Une priorité à concilier avec « la nécessaire maîtrise des comptes publics impose des choix ».
En conséquence, « les budgets ministériels hors mission ‘Défense’ devront globalement être en diminution, en valeur, par rapport à la loi de finances initiale (LFI) pour 2026 »
et « la maîtrise des effectifs inscrite en LFI pour 2026 devra être amplifiée ».
« Toute mesure nouvelle devra être gagée par des économies équivalentes »
Cette circulaire doit permettre de préparer les conférences budgétaires, qui se tiendront à partir de la semaine prochaine, pour lancer la procédure d’élaboration du budget. Elle précise par ailleurs que « toute mesure nouvelle venant grever la trajectoire devra être gagée par des mesures d’économie équivalentes en dépenses ».
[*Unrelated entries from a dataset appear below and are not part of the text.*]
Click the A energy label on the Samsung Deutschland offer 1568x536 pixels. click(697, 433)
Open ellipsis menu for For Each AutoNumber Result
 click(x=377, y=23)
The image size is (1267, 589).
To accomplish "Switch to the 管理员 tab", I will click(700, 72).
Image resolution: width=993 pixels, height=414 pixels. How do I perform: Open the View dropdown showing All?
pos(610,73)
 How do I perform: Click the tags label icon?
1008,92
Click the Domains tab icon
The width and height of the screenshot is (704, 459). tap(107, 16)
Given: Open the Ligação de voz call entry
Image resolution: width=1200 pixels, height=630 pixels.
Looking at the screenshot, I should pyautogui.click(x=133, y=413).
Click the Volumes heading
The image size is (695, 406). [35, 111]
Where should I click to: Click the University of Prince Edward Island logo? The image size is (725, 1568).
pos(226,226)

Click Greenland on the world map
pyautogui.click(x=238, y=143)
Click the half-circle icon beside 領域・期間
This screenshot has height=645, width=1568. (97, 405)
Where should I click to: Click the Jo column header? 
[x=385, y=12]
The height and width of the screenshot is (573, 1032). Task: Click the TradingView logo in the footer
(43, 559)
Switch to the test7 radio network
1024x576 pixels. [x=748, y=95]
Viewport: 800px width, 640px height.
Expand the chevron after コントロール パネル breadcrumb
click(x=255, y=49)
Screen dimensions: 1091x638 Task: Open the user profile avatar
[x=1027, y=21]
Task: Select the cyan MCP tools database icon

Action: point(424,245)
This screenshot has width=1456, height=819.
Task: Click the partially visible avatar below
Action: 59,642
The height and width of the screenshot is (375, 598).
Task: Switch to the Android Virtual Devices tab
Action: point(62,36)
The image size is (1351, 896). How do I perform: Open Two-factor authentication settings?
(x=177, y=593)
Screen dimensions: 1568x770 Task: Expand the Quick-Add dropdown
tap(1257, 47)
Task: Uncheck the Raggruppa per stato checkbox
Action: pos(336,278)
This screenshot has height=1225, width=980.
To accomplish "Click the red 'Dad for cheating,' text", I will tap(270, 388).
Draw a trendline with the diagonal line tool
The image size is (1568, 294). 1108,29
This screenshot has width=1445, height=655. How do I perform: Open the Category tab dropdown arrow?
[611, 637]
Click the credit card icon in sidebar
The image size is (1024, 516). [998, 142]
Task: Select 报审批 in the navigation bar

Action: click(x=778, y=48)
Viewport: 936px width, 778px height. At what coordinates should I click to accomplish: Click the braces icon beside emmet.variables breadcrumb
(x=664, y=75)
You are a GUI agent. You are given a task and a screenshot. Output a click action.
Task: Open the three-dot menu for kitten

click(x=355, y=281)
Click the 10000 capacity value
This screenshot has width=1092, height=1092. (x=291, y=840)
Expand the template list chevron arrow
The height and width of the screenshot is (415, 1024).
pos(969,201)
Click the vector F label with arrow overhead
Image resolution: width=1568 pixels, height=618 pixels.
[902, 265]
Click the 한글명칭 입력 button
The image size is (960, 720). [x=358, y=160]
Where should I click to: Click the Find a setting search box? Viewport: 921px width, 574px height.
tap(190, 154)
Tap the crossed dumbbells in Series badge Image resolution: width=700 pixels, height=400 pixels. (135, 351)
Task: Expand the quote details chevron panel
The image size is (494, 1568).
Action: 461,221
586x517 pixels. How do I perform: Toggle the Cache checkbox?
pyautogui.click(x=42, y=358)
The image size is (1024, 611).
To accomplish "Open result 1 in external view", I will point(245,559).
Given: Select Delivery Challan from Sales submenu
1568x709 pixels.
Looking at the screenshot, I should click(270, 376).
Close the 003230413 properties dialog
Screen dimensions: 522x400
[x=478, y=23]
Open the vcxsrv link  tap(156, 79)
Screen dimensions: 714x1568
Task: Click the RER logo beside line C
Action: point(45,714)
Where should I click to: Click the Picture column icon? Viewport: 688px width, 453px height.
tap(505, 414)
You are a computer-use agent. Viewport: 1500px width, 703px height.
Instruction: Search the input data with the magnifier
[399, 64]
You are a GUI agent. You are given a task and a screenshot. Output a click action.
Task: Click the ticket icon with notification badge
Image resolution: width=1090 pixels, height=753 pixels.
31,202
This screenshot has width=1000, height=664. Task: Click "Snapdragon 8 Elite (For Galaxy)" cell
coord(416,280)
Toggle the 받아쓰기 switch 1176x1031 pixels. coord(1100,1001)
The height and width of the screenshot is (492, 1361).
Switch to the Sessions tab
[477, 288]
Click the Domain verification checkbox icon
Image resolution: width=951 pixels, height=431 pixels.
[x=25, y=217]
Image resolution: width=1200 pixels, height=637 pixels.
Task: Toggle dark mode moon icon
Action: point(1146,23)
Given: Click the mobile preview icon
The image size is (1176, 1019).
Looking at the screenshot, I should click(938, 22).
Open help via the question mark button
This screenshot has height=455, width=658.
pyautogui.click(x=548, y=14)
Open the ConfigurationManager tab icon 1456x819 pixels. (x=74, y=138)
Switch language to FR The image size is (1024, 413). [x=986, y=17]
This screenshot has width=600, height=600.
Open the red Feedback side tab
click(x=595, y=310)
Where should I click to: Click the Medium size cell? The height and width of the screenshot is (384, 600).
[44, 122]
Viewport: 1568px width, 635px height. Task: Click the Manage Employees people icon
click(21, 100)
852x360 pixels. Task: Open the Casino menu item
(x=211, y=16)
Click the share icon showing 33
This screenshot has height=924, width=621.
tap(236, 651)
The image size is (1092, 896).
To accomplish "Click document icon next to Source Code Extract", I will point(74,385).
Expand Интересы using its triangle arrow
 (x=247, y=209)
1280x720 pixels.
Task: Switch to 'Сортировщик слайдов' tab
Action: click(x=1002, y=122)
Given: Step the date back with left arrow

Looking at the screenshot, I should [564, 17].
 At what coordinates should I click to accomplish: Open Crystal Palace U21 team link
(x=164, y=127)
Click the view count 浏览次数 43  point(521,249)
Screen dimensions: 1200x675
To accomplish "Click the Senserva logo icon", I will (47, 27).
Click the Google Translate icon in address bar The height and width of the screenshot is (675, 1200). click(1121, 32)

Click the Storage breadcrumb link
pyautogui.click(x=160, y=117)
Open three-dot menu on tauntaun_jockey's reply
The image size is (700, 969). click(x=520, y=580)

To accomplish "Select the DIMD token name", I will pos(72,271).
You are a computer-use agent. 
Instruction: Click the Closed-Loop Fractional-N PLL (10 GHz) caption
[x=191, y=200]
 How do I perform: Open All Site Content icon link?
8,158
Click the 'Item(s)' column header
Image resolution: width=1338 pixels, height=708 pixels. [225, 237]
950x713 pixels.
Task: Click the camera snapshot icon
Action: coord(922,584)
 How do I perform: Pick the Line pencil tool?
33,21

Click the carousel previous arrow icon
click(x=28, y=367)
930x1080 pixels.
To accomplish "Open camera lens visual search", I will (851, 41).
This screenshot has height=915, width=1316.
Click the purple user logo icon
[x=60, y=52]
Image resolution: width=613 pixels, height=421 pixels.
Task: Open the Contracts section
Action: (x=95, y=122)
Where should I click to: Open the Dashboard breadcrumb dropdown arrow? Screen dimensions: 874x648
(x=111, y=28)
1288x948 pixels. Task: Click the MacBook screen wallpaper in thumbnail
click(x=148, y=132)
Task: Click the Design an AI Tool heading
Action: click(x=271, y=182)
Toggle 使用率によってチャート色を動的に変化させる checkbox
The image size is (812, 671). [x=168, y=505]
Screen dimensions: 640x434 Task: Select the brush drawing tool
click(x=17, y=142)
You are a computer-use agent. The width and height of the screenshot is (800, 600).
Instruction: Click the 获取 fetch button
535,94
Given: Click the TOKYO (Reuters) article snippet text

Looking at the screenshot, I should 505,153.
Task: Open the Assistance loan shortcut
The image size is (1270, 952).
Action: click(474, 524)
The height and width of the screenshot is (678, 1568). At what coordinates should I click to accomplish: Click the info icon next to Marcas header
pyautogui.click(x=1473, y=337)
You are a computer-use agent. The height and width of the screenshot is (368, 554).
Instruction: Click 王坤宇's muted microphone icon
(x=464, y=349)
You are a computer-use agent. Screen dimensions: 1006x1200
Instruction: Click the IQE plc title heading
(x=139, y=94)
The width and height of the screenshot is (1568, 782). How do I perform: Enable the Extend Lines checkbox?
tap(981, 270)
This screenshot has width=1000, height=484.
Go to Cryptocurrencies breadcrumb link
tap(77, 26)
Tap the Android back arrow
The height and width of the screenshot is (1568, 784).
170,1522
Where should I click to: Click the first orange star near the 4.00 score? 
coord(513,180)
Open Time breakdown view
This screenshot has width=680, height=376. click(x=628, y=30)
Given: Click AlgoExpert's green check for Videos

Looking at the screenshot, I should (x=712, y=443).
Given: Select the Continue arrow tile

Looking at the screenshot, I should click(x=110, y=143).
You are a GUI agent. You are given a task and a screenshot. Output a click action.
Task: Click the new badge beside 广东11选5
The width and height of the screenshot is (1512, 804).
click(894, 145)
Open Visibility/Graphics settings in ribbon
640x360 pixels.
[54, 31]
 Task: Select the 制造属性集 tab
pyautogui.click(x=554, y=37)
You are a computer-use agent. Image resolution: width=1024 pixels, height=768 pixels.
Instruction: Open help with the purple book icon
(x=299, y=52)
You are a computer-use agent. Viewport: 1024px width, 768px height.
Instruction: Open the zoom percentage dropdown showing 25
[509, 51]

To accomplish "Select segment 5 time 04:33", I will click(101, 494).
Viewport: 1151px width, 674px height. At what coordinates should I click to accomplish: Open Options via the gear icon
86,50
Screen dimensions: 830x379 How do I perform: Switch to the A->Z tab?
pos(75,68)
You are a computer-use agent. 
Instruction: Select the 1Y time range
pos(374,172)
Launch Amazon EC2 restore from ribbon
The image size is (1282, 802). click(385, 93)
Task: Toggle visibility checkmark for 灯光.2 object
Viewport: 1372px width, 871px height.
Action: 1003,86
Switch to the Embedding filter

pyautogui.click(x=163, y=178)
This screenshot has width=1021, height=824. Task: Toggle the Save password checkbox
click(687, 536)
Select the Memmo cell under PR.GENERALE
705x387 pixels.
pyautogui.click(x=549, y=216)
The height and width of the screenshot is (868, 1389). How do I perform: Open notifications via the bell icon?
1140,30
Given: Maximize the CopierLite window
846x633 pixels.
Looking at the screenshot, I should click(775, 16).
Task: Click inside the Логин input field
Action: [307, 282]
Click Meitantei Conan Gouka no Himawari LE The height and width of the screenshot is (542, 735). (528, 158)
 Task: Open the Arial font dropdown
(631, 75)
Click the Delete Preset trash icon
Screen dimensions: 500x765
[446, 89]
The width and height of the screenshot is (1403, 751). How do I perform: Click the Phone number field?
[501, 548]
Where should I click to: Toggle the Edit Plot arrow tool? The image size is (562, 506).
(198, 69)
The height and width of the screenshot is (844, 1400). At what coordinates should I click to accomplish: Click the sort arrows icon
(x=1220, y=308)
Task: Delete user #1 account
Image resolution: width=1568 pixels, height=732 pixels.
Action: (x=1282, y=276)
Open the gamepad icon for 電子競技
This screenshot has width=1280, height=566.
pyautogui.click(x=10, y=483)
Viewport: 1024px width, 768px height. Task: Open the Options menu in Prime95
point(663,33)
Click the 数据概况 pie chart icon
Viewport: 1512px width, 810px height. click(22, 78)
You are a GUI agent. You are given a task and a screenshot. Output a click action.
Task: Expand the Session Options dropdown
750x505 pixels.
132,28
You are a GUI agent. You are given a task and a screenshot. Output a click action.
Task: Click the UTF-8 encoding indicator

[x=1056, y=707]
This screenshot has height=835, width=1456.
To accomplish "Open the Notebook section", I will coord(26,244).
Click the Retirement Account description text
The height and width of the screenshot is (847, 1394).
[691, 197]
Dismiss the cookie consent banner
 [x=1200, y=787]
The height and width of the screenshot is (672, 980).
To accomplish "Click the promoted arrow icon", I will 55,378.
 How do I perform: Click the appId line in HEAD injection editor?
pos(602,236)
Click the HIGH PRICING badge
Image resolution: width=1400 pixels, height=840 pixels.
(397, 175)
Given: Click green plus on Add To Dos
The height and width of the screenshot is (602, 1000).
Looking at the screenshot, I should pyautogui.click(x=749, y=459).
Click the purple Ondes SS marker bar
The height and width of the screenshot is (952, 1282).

Le gouvernement doit procéder dans les prochains mois aux arbitrages des plafonds de crédits de chaque ministère pour l’année à venir, en vue de leur publication d’ici à la mi-juillet. Dans le budget 2026 déjà, les crédits de la Défense sont en hausse de 6,5 milliards quand d’autres « missions »
voient leur budget stagner voire diminuer, hors ministères régaliens.
Le gouvernement a annoncé mardi que « 6 milliards d’euros de dépenses pourraient être stoppées »
en 2026 pour compenser le coût de la guerre au Moyen-Orient. Dans le même temps, il a revu à la baisse sa prévision de croissance et en hausse sa prévision d’inflation pour l’année en cours. Il a en revanche maintenu son objectif de repasser sous la barre de 3% du déficit en 2029, comme demandé par Bruxelles.